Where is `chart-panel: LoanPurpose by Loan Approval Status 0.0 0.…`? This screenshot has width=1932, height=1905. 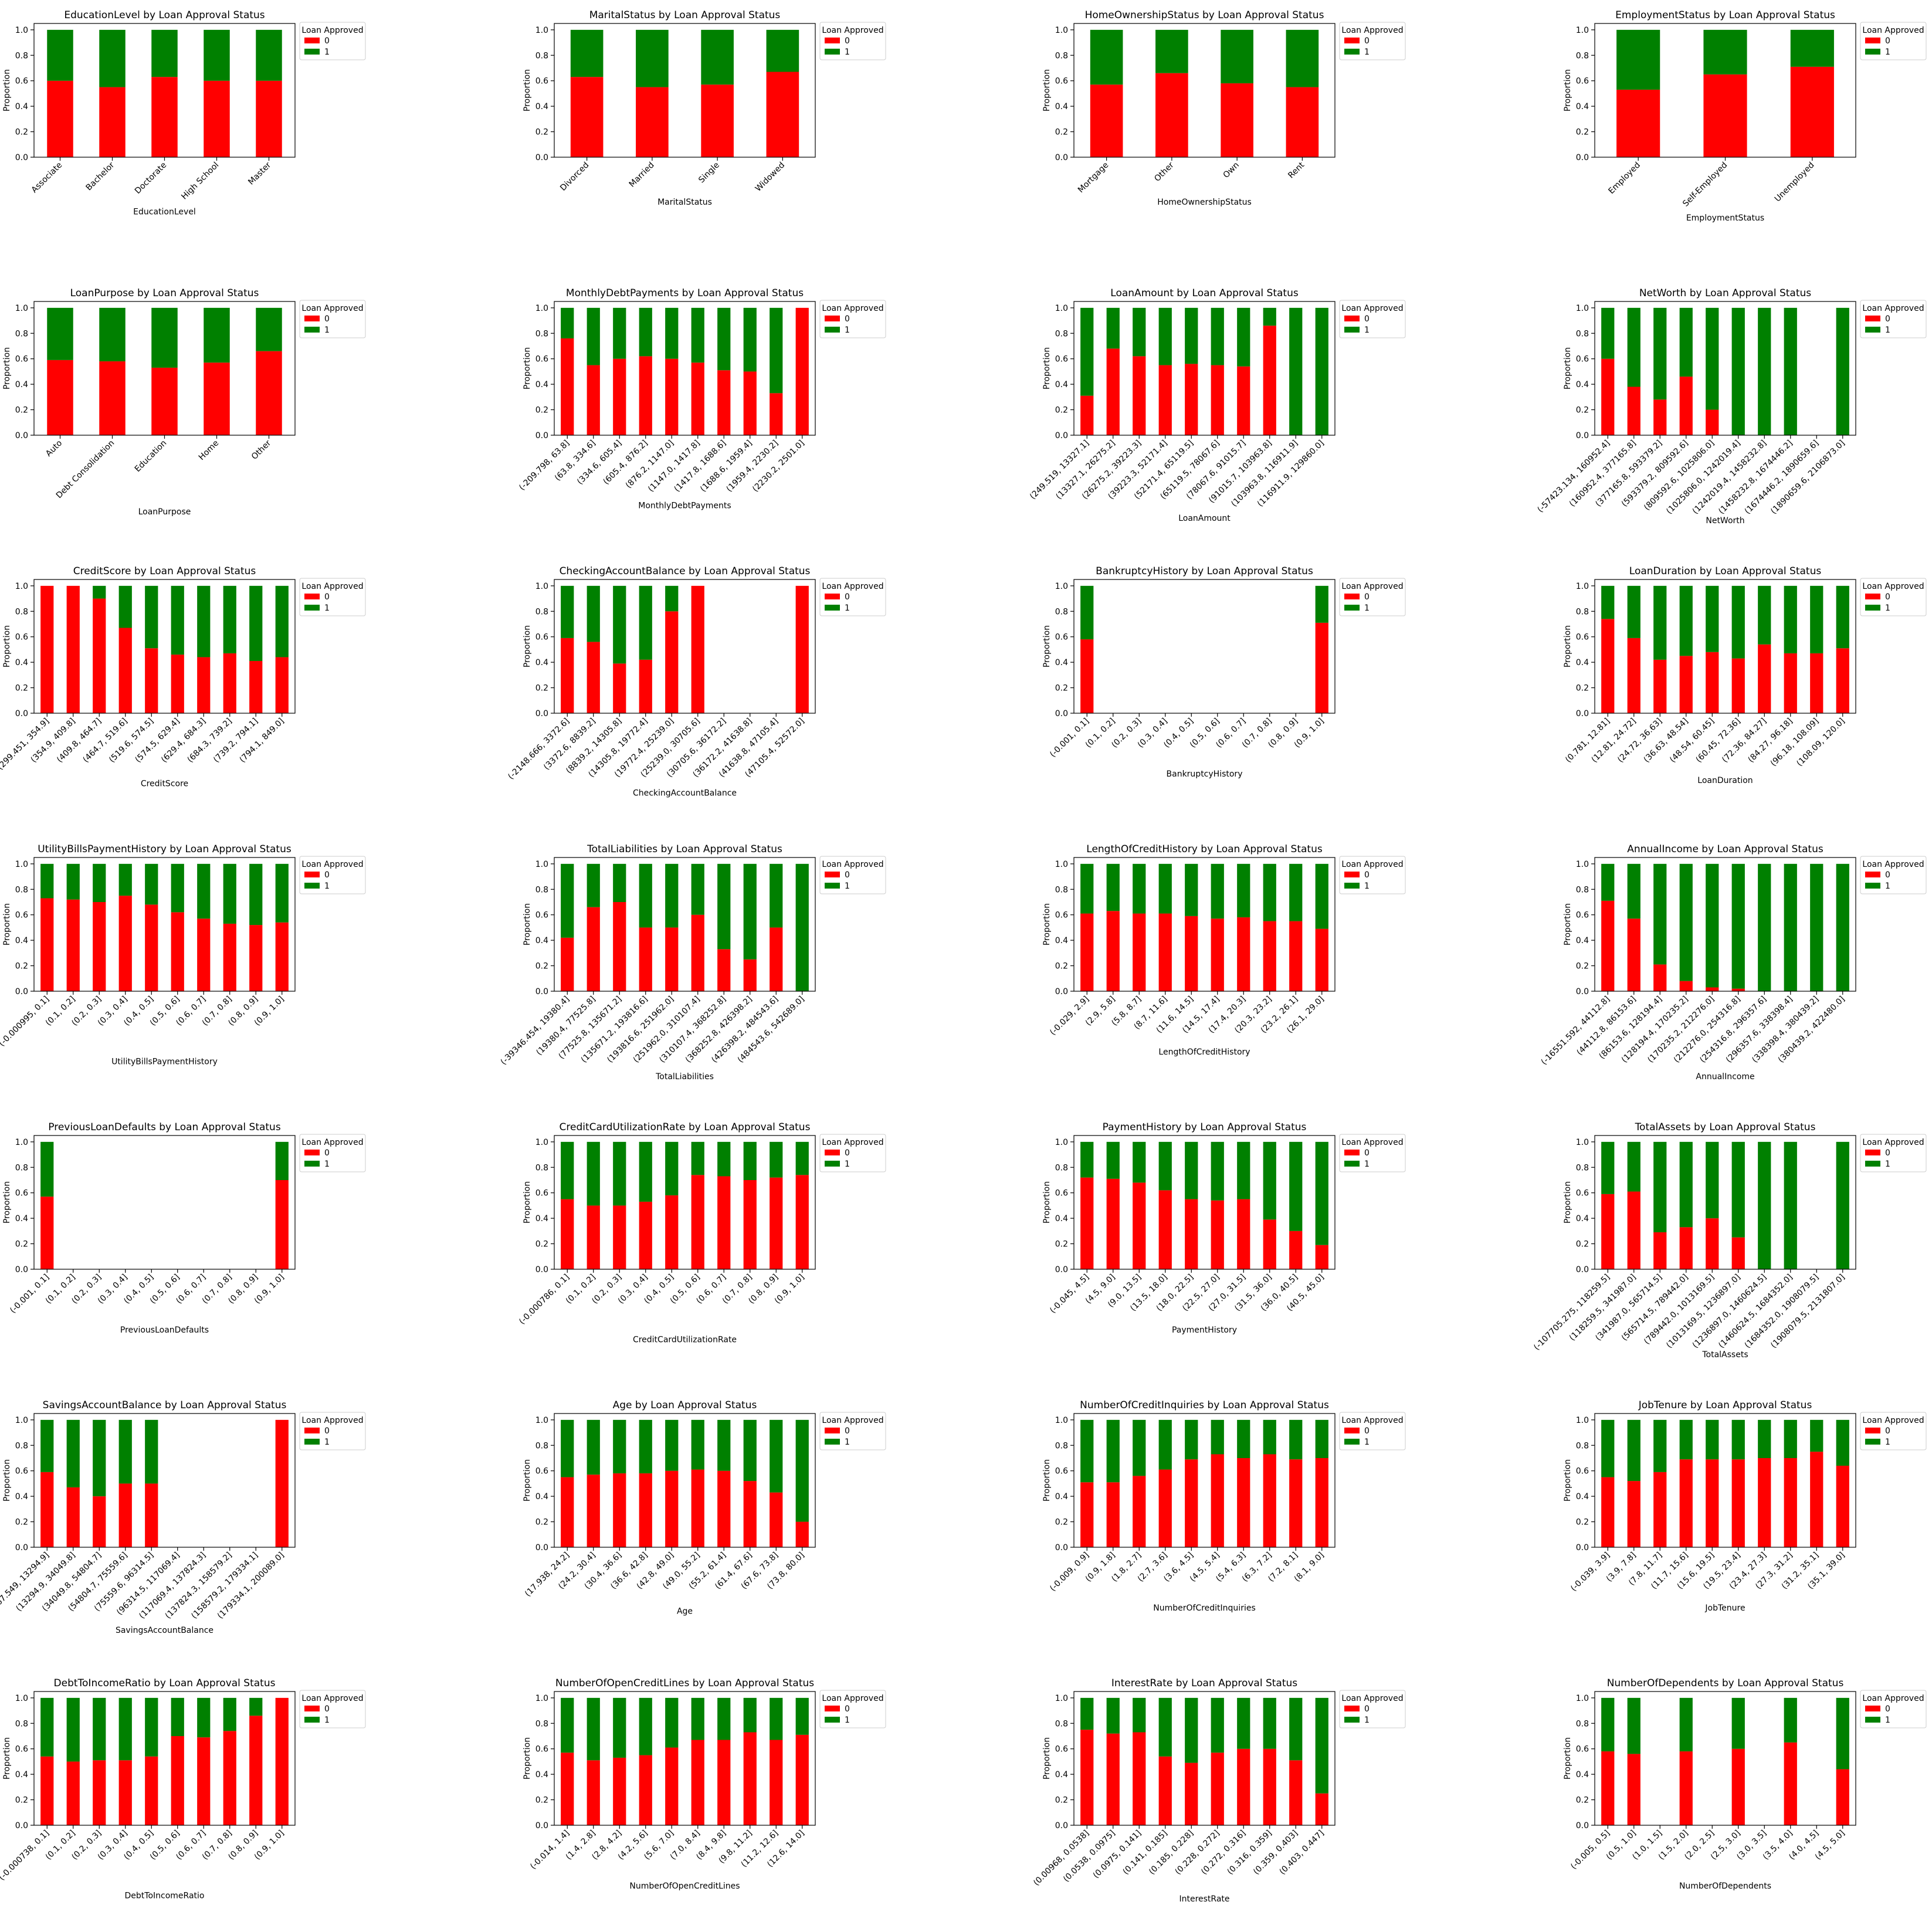 chart-panel: LoanPurpose by Loan Approval Status 0.0 0.… is located at coordinates (184, 402).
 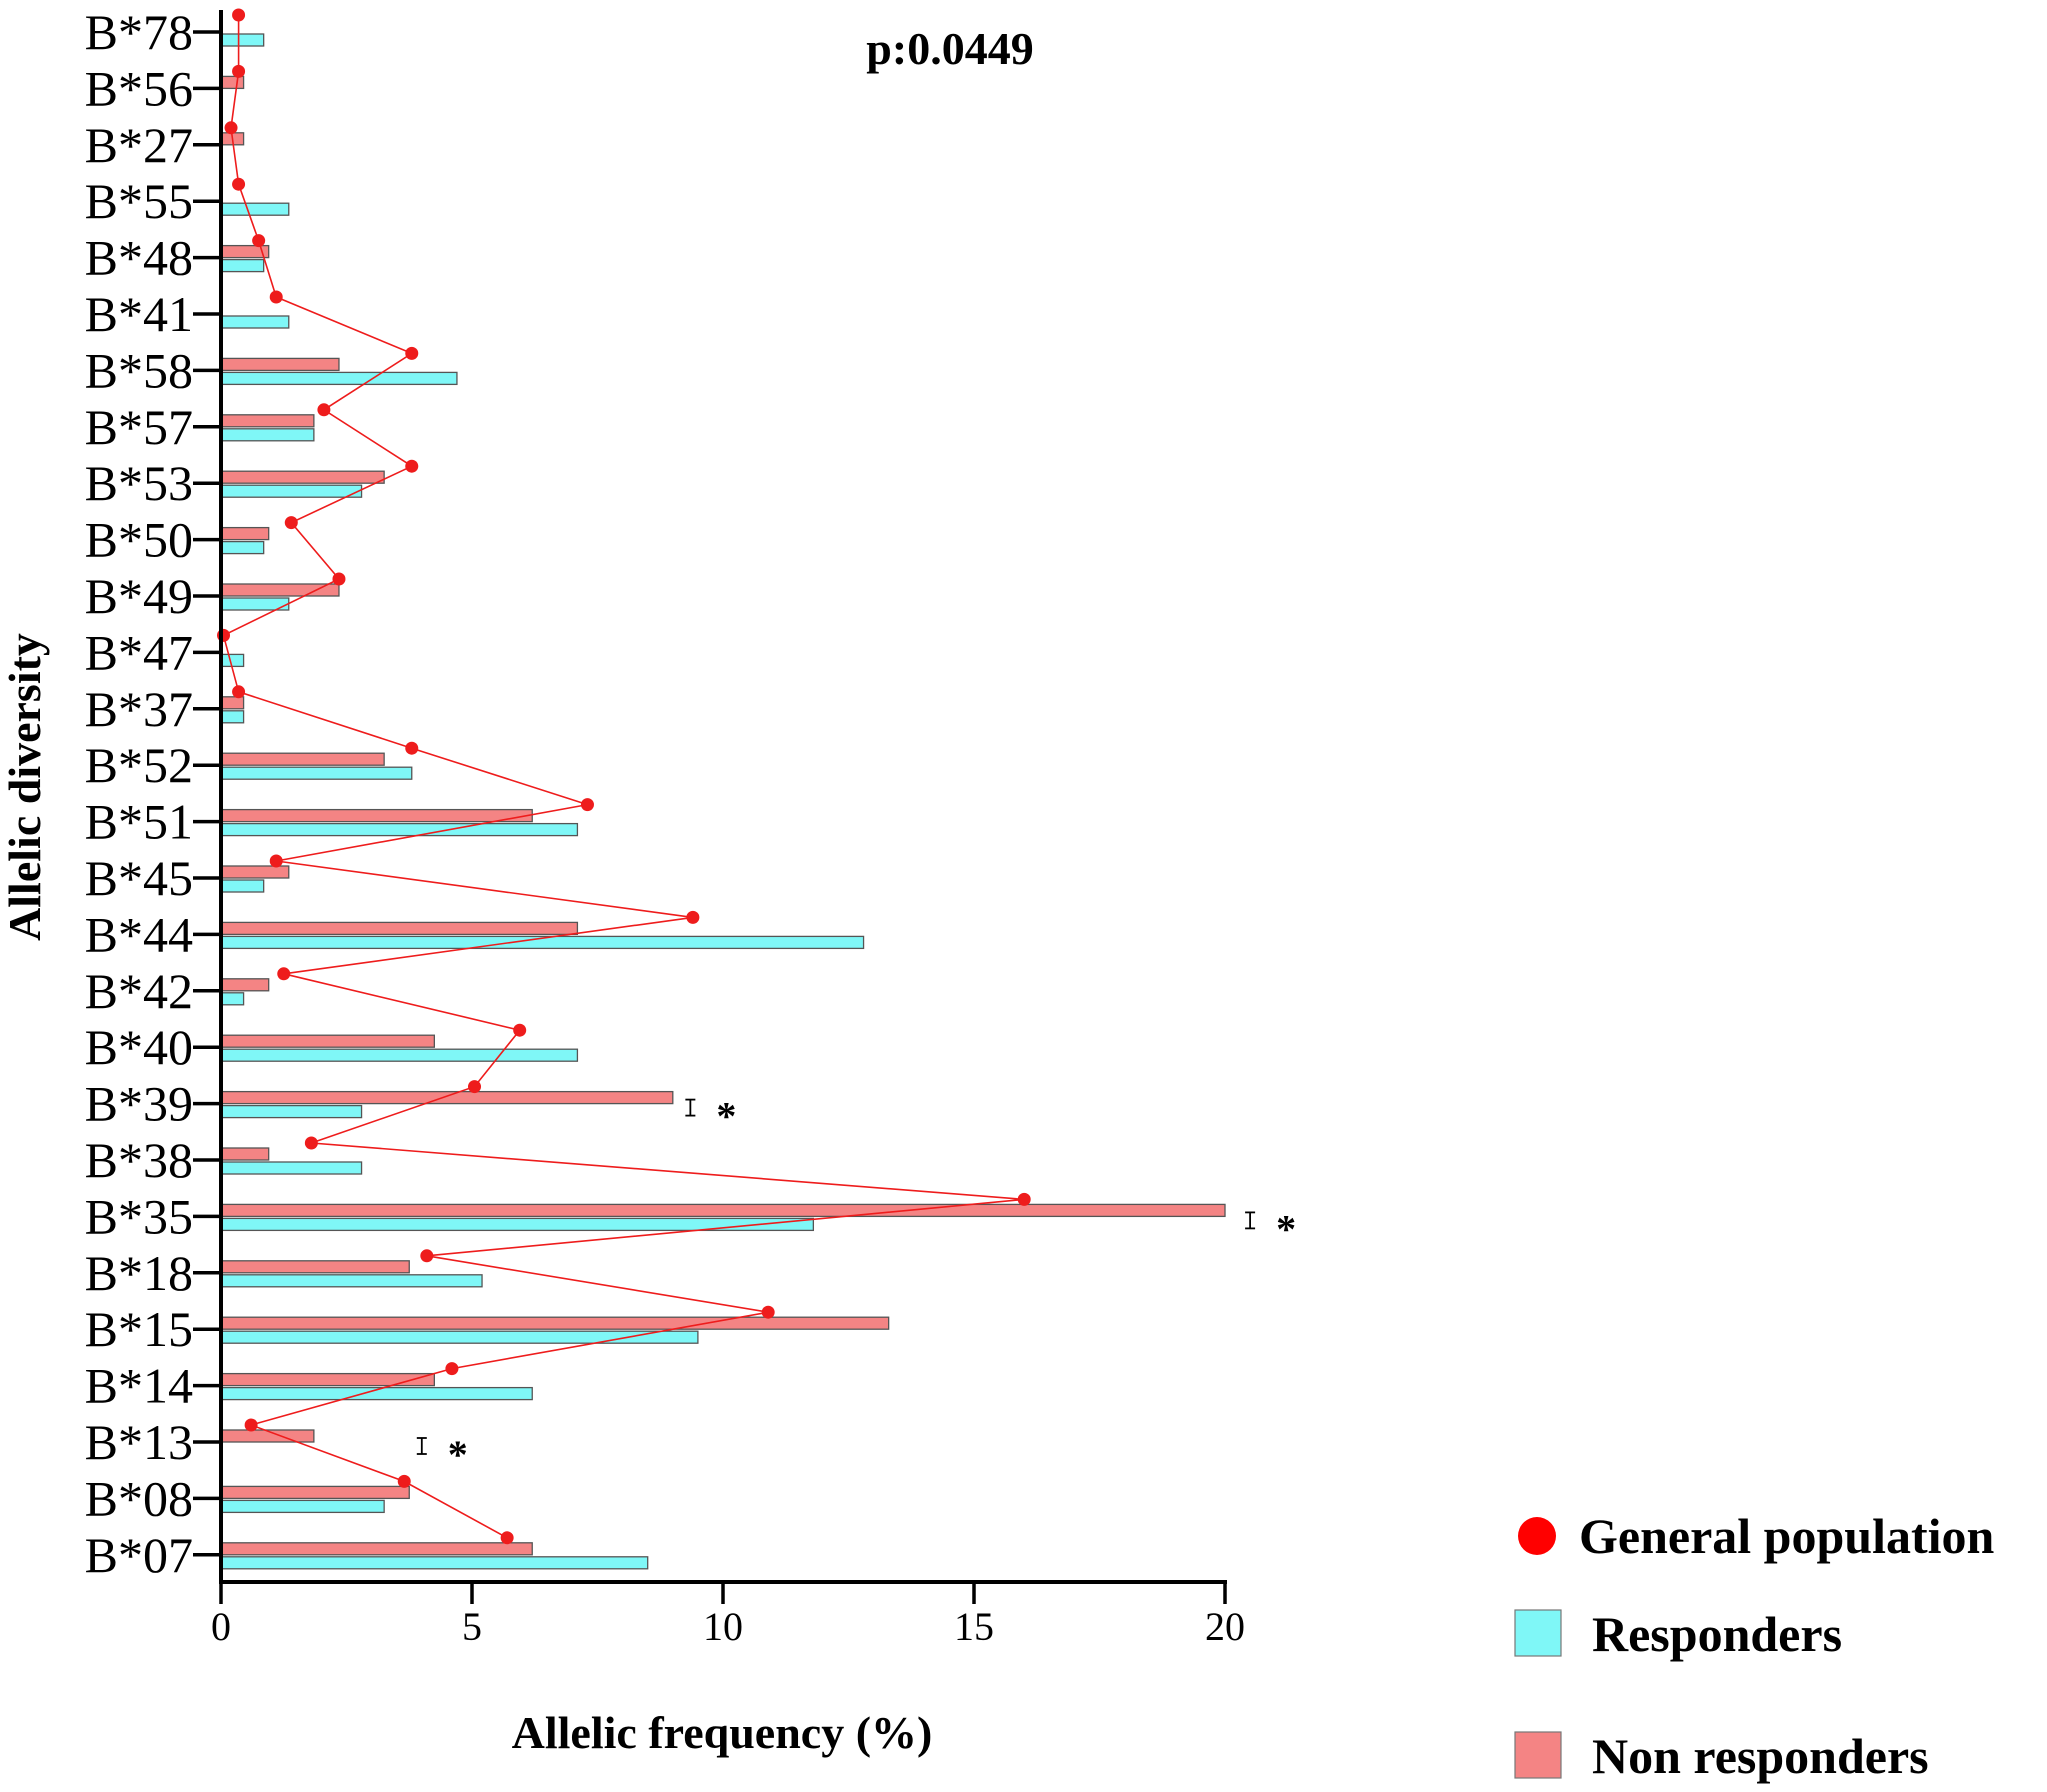 I want to click on general-population-point-B14, so click(x=452, y=1369).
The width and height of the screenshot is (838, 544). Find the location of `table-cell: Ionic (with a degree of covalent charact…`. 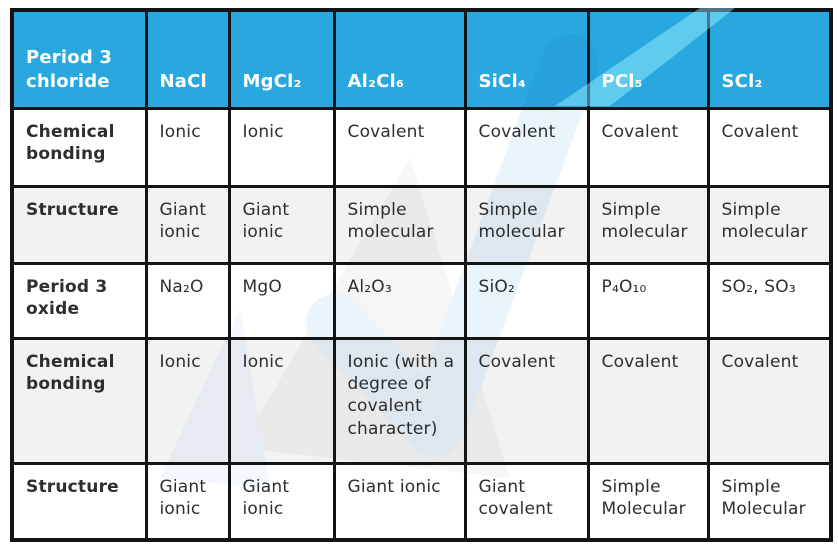

table-cell: Ionic (with a degree of covalent charact… is located at coordinates (400, 400).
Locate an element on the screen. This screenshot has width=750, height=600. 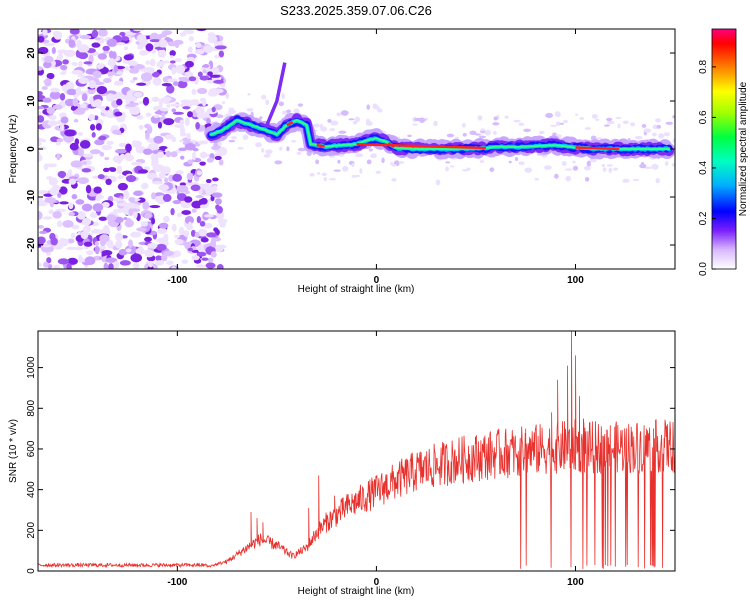
spectrogram-ridge-peak is located at coordinates (421, 146).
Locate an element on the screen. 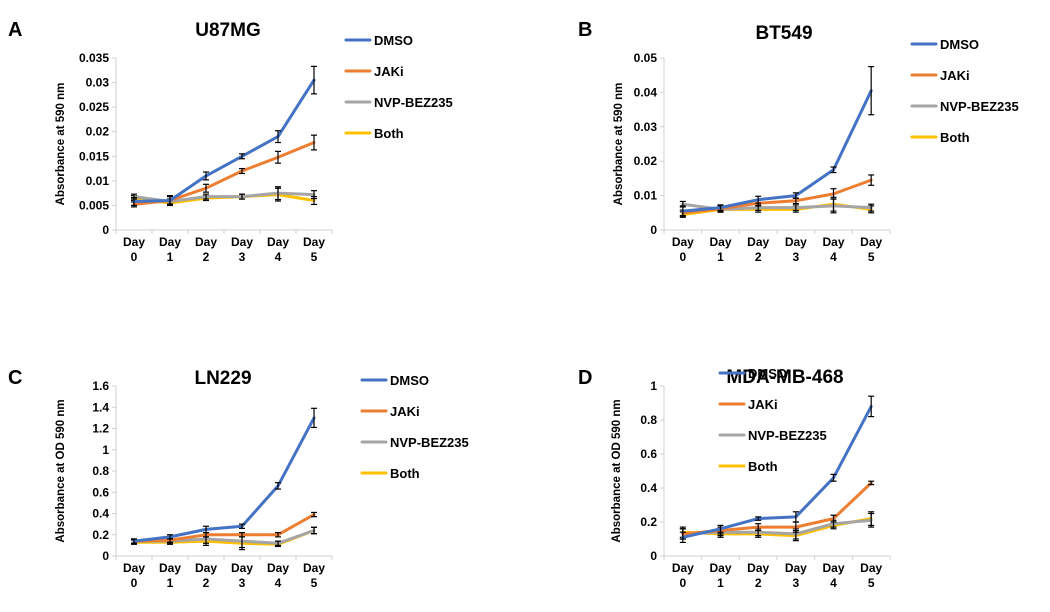 This screenshot has width=1050, height=612. y-tick-label: 0.02 is located at coordinates (98, 132).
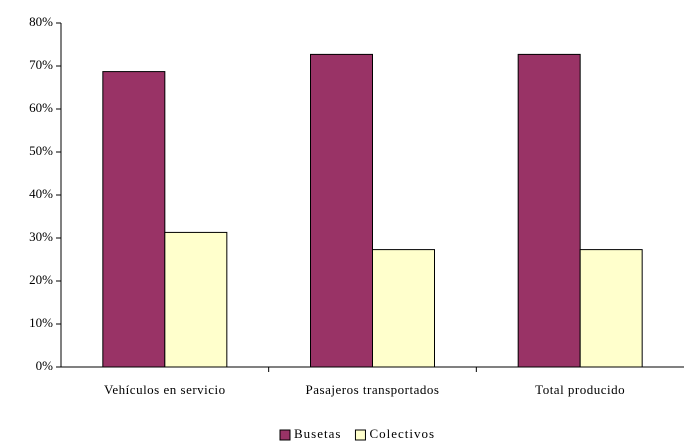 The width and height of the screenshot is (685, 443). Describe the element at coordinates (373, 390) in the screenshot. I see `x-tick-label: Pasajeros transportados` at that location.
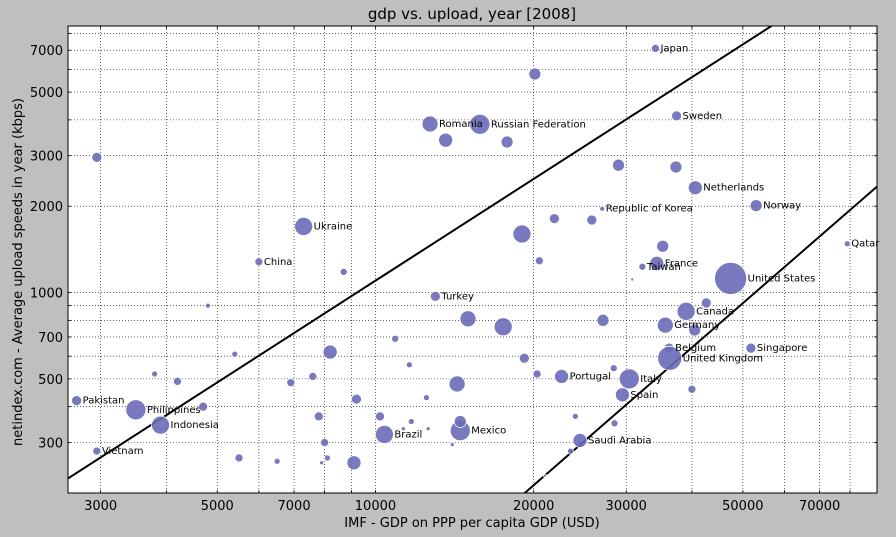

####

**Work to be completed**. Rewrite the lines from the one containing "Locate an element on the screen. This" through the one containing "spectrogram-ridge-peak is located" as a numbered list, skipping any blank lines and leaving out the pictures.

**Output of the exercise**.
1. Locate an element on the screen. This screenshot has width=750, height=600. 
2. spectrogram-ridge-peak is located at coordinates (421, 146).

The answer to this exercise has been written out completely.